Perez then went to federal court, where he argued that the school district’s failure to give him the resources to fully participate in class violated the ADA. But the district court dismissed Perez’s case. Because Perez’s federal lawsuit “[a]t its core” sought the same relief that is available under the IDEA, U.S. District Judge Paul Maloney explained, Perez could only file his lawsuit after “exhausting” his claims – that is, going through the entire administrative process available under the IDEA, which includes a hearing and, if necessary, an appeal. Because Perez had settled his IDEA claim before his hearing, Maloney reasoned, he had not “exhausted” his claims.

After the U.S. Court of Appeals for the 6th Circuit upheld Maloney’s ruling, Perez went to the Supreme Court, which in October agreed to weigh in.

In his brief on the merits, Perez tells the justices that the IDEA requires plaintiffs to exhaust their claims before going to federal court only when their lawsuit is seeking the same relief that would be available under the IDEA. Here, Perez insists, he was not obligated to exhaust his claims because his lawsuit under the ADA seeks money damages for the harms that he suffered as a result of the school district’s actions – a remedy, he says, that would not be available under the IDEA.

But even if the IDEA does require Perez to exhaust the IDEA process, he continued, he did exactly that by settling his IDEA claim; doing anything else would be pointless.

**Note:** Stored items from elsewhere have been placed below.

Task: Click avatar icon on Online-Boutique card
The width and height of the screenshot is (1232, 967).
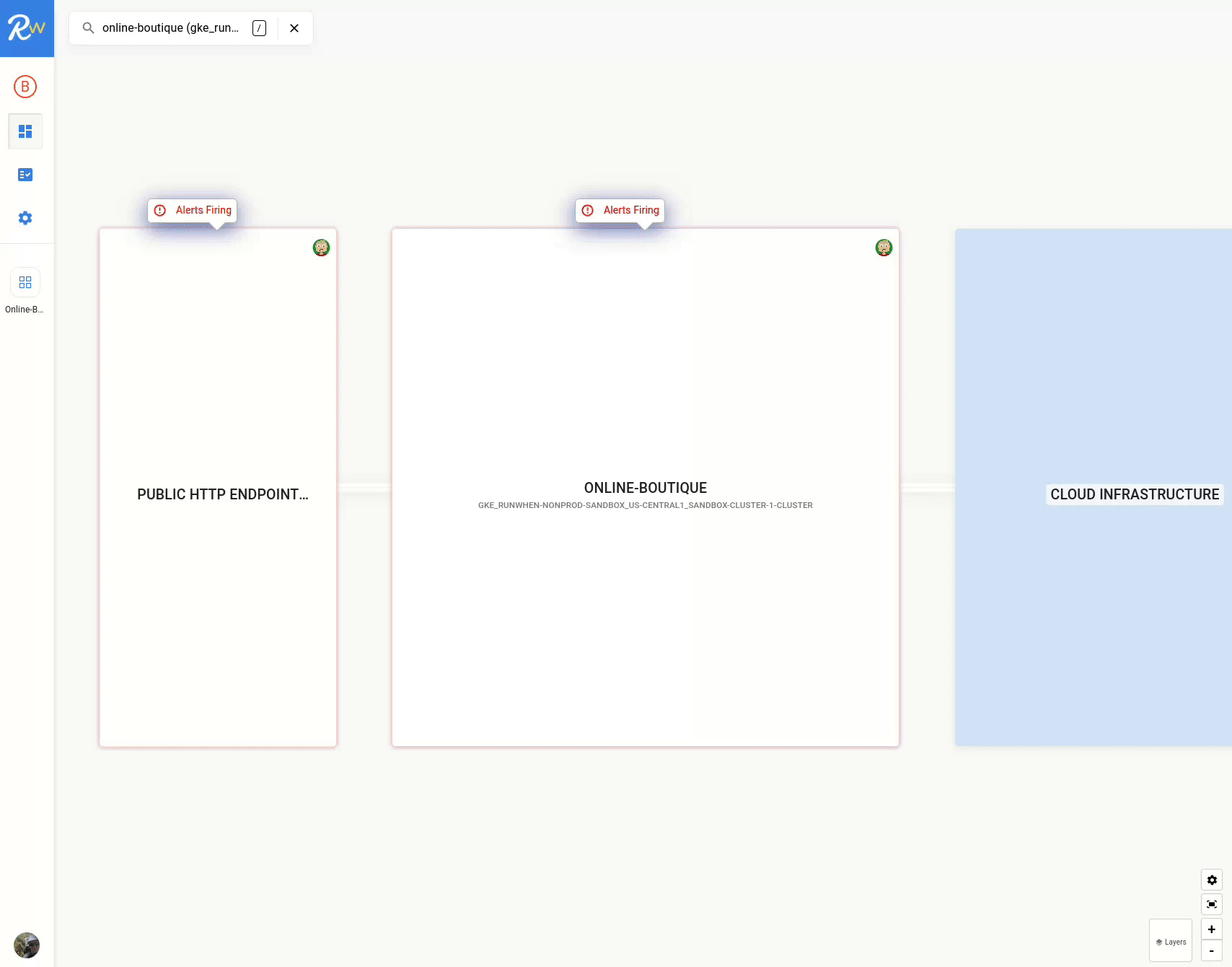Action: click(884, 248)
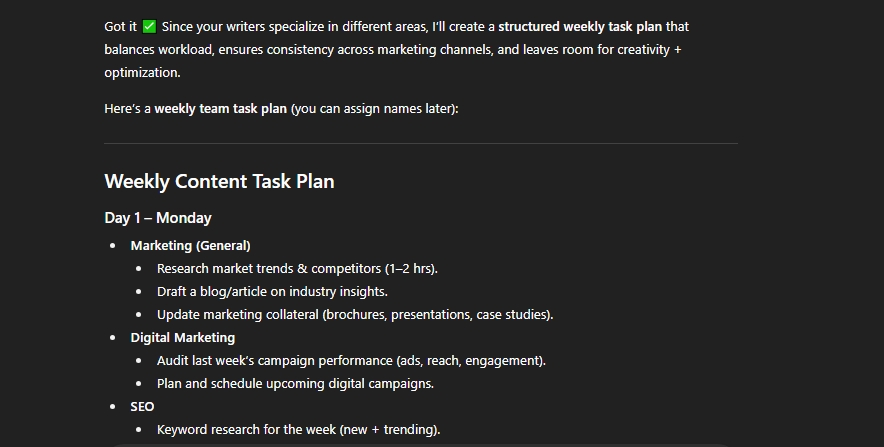The width and height of the screenshot is (884, 447).
Task: Click "Update marketing collateral" bullet text
Action: point(354,314)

If the lower court’s interpretation were correct, Perez explained, families like his would be required to “reject reasonable IDEA settlements – and the promise of immediate educational relief – in order to preserve their meritorious claims under” other laws. Such a result, Perez concluded, would be directly at odds with the IDEA’s encouragement of settlements.

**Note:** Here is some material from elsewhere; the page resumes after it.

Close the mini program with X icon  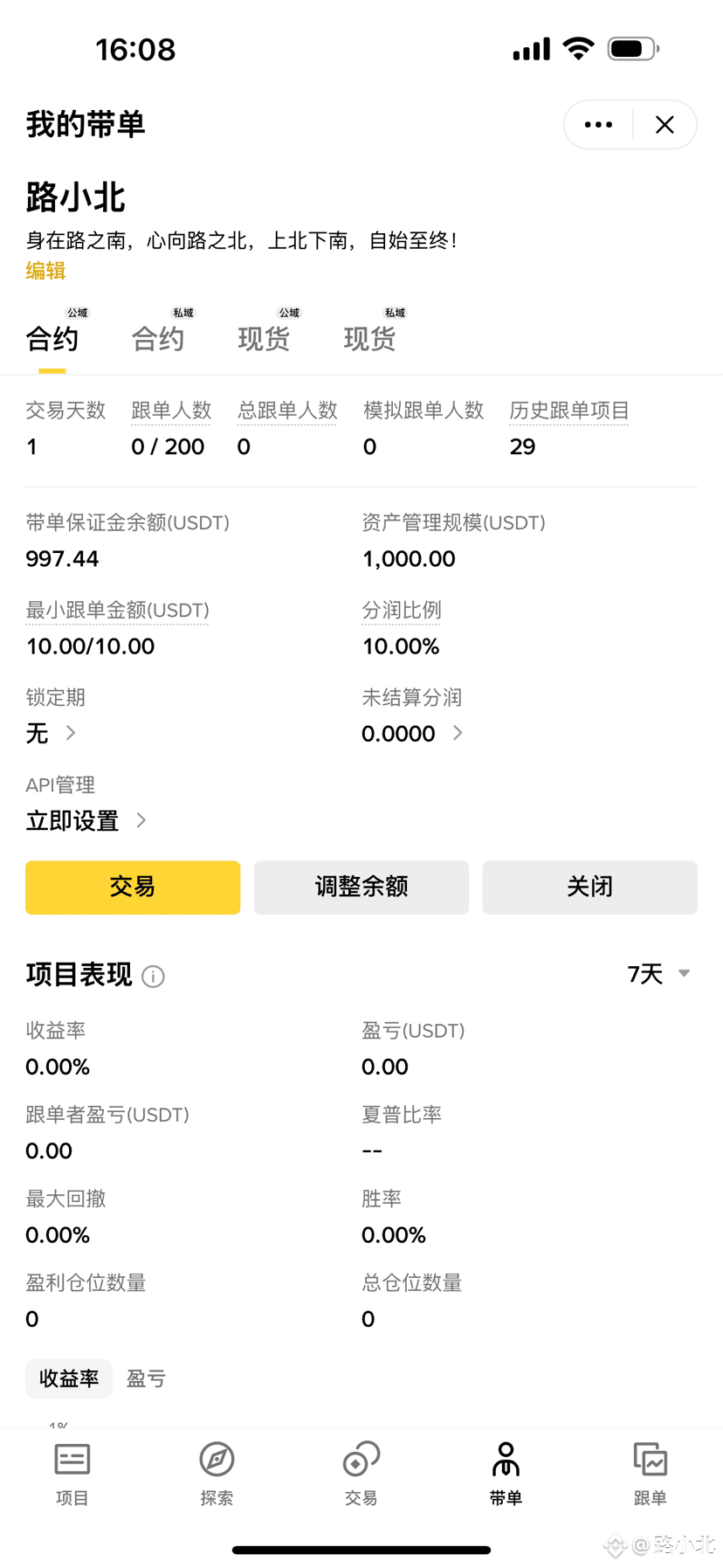[x=664, y=125]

The school district insists that Perez is asking the wrong question. The focus of the IDEA, the school said, is ensuring that each student receives a “free appropriate public education.” And the IDEA’s exhaustion requirement focuses on the right that a plaintiff is seeking to enforce – the right to an education – rather than the remedy that he is seeking. The exhaustion rule, the school district posited, “channels grievances, not remedies, through the administrative process.” Therefore, when a plaintiff files a lawsuit under a law like the ADA to enforce his right to an education, the school contends, he is seeking relief that is available under the IDEA, and he must complete all of the available administrative procedures, even when he is seeking a remedy that may not be available under the IDEA.

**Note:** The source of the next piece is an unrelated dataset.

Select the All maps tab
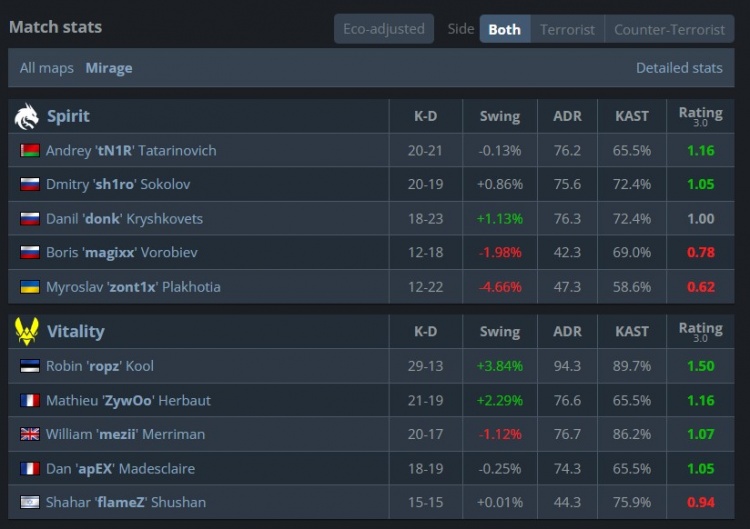Viewport: 750px width, 529px height. [47, 68]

If Perez prevails, the school district cautions, plaintiffs could circumvent the procedures that the IDEA requires simply by making a request for damages. Indeed, the school district continued, parents “could shift the focus of the dispute to recovering money damages” instead of obtaining a free appropriate public education for their child as soon as possible through administrative procedures. As a result, the district concluded, “some students might never receive” the education that the IDEA guarantees.